La storia dell'acacia dal Nord America all'Ungheria



L'acacia è una specie caratteristica del Nord America, dove cresce in vaste aree. Fu importata in Europa dal direttore del Giardino Botanico di Parigi, Jean Robin, da cui prende anche il nome scientifico Robinia pseudoacacia. In Ungheria l'acacia divenne conosciuta alla fine del secolo XVIII, e il merito della sua diffusione va a Sámuel Tessedik. La prima acacia fu piantata nel 1710 nel giardino del conte Erdődy a Presburgo (in quel periodo parte del Regno d'Ungheria). Il merito della sua diffusione va a Sámuel Tessedik. Alla fine del secolo l'acacia apparve sporadicamente anche nei villaggi, però la sua diffusione accelerò solo nel secolo successivo, quando ebbe un ruolo molto importante nel consolidamento dei terreni sabbiosi tra il Danubio e il Tibisco, poi nel rimboschimento della grande pianura ungherese.
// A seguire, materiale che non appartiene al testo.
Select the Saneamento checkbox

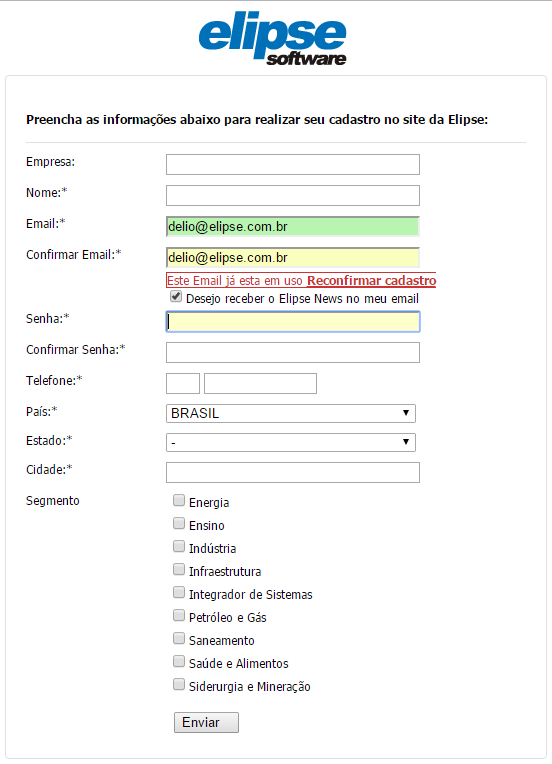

Oggi in Ungheria i boschi di acacia rappresentano il 20% di tutti i boschi, e coprono una superficie grande di 345 mila ettari, come in nessun altro stato europeo. Non a caso l'acacia si considera nel commercio di legname un albero tipicamente ungherese. L'acacia raggiunge un'altezza di 20-25 metri, e il diametro misurato a petto d'uomo (a un’altezza di 1,30 m circa dal suolo) varia tra i 30 e i 60 centimetri. Dopo 25 anni la crescita si rallenta molto, per questo a 25-40 anni la pianta viene tagliata. L'acacia preferisce il clima mite e i terreni sabbiosi, ricchi di nutrienti.
 
Caratteristiche e utilizzo del legno di acacia

Le proprietà fisiche vantaggiose e la durevolezza straordinaria del legno di acacia permettono un ampio utilizzo. Il legno è molto flessibile, particolarmente stabile alla pressione, ha una resistenza a trazione superiore a tutte le altre specie di alberi in Ungheria, ed è una delle specie migliori per quanto riguarda l'attitudine alla curvatura e la fendibilità. Tra le specie di alberi della zona temperata è il legno di acacia a resistere di più alle intemperie, senza richiedere conservazione o impregnazione con agenti chimici.
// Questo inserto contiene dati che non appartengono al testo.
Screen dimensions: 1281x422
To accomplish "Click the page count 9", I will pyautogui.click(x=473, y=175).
Questa proprietà lo rende adatto all'impiego nella realizzazione di strutture esterne e favorisce l'utilizzo ampio nell'agricoltura. I pali di acacia sono elementi organici della vista delle piantagioni di vite, e i pali di sostegni di varie dimensioni sono prodotti indispensabili negli orticelli. Il legno di acacia è un materiale preferito nella costruzione di giardini, e guadagna sempre più terreno anche nell'industria del mobile. Lasciato in acqua si conserva fino a 200 anni. All'aperto, in contatto con il terreno si conserva per 40-60 anni, altrimenti (se non viene in contatto con il terreno) la durabilità è 80-100 anni.

Grazie all'alto potere calorifico e al basso contenuto di umidità iniziale l'utilizzo come legna da ardere è possibile in brevissimo tempo dopo il taglio.

L'incomparabile miele di acacia

Le sue proprietà uniche contraddistinguono il miele di acacia da tutti gli altri tipi di miele. Il colorito si presenta cristallino, e può variare, a seconda dell'annata, da un giallo molto tenue al verdolino. Il profumo ha sentori di fiori di acacia. Il sapore senza retrogusto è unico. Il miele di acacia è più dolce della maggioranza dei mieli, mentre il livello di acidità è più basso rispetto alla maggior parte dei mieli. Grazie alla presenza elevata del fruttosio, il miele di acacia cristallizza lentamente e può mantenere lo stato liquido per 1-2 anni. Il miele di acacia è uno dei tre mieli più resistenti alla cristalizzazione in tutto il mondo. Questa caratteristica e l'alto potere dolcificante lo rendono molto richiesto nel mercato internazionale.